- [What is required] Please recast every line of the listing below as a Markdown table with the columns "No." and "Text", leaving out blank lines.

--- Raw records ---

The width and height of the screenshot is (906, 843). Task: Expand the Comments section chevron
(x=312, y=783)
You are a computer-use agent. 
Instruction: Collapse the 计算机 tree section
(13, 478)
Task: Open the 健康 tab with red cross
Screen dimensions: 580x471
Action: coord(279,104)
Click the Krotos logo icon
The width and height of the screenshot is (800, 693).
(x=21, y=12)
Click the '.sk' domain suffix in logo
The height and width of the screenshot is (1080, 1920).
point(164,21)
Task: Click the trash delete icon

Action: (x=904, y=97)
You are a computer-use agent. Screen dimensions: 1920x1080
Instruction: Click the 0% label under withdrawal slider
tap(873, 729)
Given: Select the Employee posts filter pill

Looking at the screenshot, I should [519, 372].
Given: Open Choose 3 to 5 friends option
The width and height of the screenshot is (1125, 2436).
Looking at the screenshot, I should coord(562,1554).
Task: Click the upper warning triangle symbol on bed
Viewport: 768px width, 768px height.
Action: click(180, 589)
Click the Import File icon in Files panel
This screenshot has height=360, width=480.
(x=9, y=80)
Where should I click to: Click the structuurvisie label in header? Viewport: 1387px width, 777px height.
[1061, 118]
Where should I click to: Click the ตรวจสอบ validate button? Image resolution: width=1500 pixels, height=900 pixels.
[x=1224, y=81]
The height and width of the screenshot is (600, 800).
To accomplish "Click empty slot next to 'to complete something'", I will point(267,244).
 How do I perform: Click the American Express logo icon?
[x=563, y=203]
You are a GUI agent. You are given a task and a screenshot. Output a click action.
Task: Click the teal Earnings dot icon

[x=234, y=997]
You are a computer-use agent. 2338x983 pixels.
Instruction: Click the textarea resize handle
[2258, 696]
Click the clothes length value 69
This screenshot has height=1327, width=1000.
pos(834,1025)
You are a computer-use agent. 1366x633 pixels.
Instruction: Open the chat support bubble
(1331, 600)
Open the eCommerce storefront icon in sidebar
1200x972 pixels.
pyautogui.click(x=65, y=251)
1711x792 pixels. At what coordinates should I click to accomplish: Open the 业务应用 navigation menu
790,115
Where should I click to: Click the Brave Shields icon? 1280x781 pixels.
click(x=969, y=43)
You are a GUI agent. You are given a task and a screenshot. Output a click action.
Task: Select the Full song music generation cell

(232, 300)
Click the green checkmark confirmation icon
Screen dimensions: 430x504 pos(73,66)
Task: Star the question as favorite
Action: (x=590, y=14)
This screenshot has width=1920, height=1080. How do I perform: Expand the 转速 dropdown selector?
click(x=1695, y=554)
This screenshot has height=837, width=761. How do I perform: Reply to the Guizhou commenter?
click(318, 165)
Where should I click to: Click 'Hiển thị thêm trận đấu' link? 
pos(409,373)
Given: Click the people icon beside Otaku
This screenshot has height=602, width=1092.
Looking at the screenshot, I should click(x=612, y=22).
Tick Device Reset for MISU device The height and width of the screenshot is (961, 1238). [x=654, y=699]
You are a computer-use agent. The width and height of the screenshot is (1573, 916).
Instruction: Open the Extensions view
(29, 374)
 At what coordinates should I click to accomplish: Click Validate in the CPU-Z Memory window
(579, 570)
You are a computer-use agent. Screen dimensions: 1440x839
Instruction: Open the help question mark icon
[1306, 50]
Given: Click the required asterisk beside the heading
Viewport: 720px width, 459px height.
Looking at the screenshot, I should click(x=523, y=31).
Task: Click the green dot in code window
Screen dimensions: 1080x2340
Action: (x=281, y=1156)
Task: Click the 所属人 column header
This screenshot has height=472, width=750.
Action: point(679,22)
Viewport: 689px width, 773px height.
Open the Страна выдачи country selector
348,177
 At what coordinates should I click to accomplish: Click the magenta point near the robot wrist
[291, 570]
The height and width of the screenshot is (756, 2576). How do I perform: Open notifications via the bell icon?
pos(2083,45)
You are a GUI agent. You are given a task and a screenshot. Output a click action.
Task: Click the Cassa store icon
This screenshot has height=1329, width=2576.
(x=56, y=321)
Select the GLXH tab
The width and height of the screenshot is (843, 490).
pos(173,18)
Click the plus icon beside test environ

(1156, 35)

---

- [Correct answer]
| No. | Text |
|---|---|
| 1 | The width and height of the screenshot is (906, 843). Task: Expand the Comments section chevron |
| 2 | (x=312, y=783) |
| 3 | You are a computer-use agent.  |
| 4 | Instruction: Collapse the 计算机 tree section |
| 5 | (13, 478) |
| 6 | Task: Open the 健康 tab with red cross |
| 7 | Screen dimensions: 580x471 |
| 8 | Action: coord(279,104) |
| 9 | Click the Krotos logo icon |
| 10 | The width and height of the screenshot is (800, 693). |
| 11 | (x=21, y=12) |
| 12 | Click the '.sk' domain suffix in logo |
| 13 | The height and width of the screenshot is (1080, 1920). |
| 14 | point(164,21) |
| 15 | Task: Click the trash delete icon |
| 16 | Action: (x=904, y=97) |
| 17 | You are a computer-use agent. Screen dimensions: 1920x1080 |
| 18 | Instruction: Click the 0% label under withdrawal slider |
| 19 | tap(873, 729) |
| 20 | Given: Select the Employee posts filter pill |
| 21 | Looking at the screenshot, I should [519, 372]. |
| 22 | Given: Open Choose 3 to 5 friends option |
| 23 | The width and height of the screenshot is (1125, 2436). |
| 24 | Looking at the screenshot, I should coord(562,1554). |
| 25 | Task: Click the upper warning triangle symbol on bed |
| 26 | Viewport: 768px width, 768px height. |
| 27 | Action: click(180, 589) |
| 28 | Click the Import File icon in Files panel |
| 29 | This screenshot has height=360, width=480. |
| 30 | (x=9, y=80) |
| 31 | Where should I click to: Click the structuurvisie label in header? Viewport: 1387px width, 777px height. |
| 32 | [1061, 118] |
| 33 | Where should I click to: Click the ตรวจสอบ validate button? Image resolution: width=1500 pixels, height=900 pixels. |
| 34 | [x=1224, y=81] |
| 35 | The height and width of the screenshot is (600, 800). |
| 36 | To accomplish "Click empty slot next to 'to complete something'", I will point(267,244). |
| 37 |  How do I perform: Click the American Express logo icon? |
| 38 | [x=563, y=203] |
| 39 | You are a GUI agent. You are given a task and a screenshot. Output a click action. |
| 40 | Task: Click the teal Earnings dot icon |
| 41 | [x=234, y=997] |
| 42 | You are a computer-use agent. 2338x983 pixels. |
| 43 | Instruction: Click the textarea resize handle |
| 44 | [2258, 696] |
| 45 | Click the clothes length value 69 |
| 46 | This screenshot has height=1327, width=1000. |
| 47 | pos(834,1025) |
| 48 | You are a computer-use agent. 1366x633 pixels. |
| 49 | Instruction: Open the chat support bubble |
| 50 | (1331, 600) |
| 51 | Open the eCommerce storefront icon in sidebar |
| 52 | 1200x972 pixels. |
| 53 | pyautogui.click(x=65, y=251) |
| 54 | 1711x792 pixels. At what coordinates should I click to accomplish: Open the 业务应用 navigation menu |
| 55 | 790,115 |
| 56 | Where should I click to: Click the Brave Shields icon? 1280x781 pixels. |
| 57 | click(x=969, y=43) |
| 58 | You are a GUI agent. You are given a task and a screenshot. Output a click action. |
| 59 | Task: Select the Full song music generation cell |
| 60 | (232, 300) |
| 61 | Click the green checkmark confirmation icon |
| 62 | Screen dimensions: 430x504 pos(73,66) |
| 63 | Task: Star the question as favorite |
| 64 | Action: (x=590, y=14) |
| 65 | This screenshot has width=1920, height=1080. How do I perform: Expand the 转速 dropdown selector? |
| 66 | click(x=1695, y=554) |
| 67 | This screenshot has height=837, width=761. How do I perform: Reply to the Guizhou commenter? |
| 68 | click(318, 165) |
| 69 | Where should I click to: Click 'Hiển thị thêm trận đấu' link?  |
| 70 | pos(409,373) |
| 71 | Given: Click the people icon beside Otaku |
| 72 | This screenshot has height=602, width=1092. |
| 73 | Looking at the screenshot, I should click(x=612, y=22). |
| 74 | Tick Device Reset for MISU device The height and width of the screenshot is (961, 1238). [x=654, y=699] |
| 75 | You are a computer-use agent. The width and height of the screenshot is (1573, 916). |
| 76 | Instruction: Open the Extensions view |
| 77 | (29, 374) |
| 78 |  At what coordinates should I click to accomplish: Click Validate in the CPU-Z Memory window |
| 79 | (579, 570) |
| 80 | You are a computer-use agent. Screen dimensions: 1440x839 |
| 81 | Instruction: Open the help question mark icon |
| 82 | [1306, 50] |
| 83 | Given: Click the required asterisk beside the heading |
| 84 | Viewport: 720px width, 459px height. |
| 85 | Looking at the screenshot, I should click(x=523, y=31). |
| 86 | Task: Click the green dot in code window |
| 87 | Screen dimensions: 1080x2340 |
| 88 | Action: (x=281, y=1156) |
| 89 | Task: Click the 所属人 column header |
| 90 | This screenshot has height=472, width=750. |
| 91 | Action: point(679,22) |
| 92 | Viewport: 689px width, 773px height. |
| 93 | Open the Страна выдачи country selector |
| 94 | 348,177 |
| 95 |  At what coordinates should I click to accomplish: Click the magenta point near the robot wrist |
| 96 | [291, 570] |
| 97 | The height and width of the screenshot is (756, 2576). How do I perform: Open notifications via the bell icon? |
| 98 | pos(2083,45) |
| 99 | You are a GUI agent. You are given a task and a screenshot. Output a click action. |
| 100 | Task: Click the Cassa store icon |
| 101 | This screenshot has height=1329, width=2576. |
| 102 | (x=56, y=321) |
| 103 | Select the GLXH tab |
| 104 | The width and height of the screenshot is (843, 490). |
| 105 | pos(173,18) |
| 106 | Click the plus icon beside test environ |
| 107 | (1156, 35) |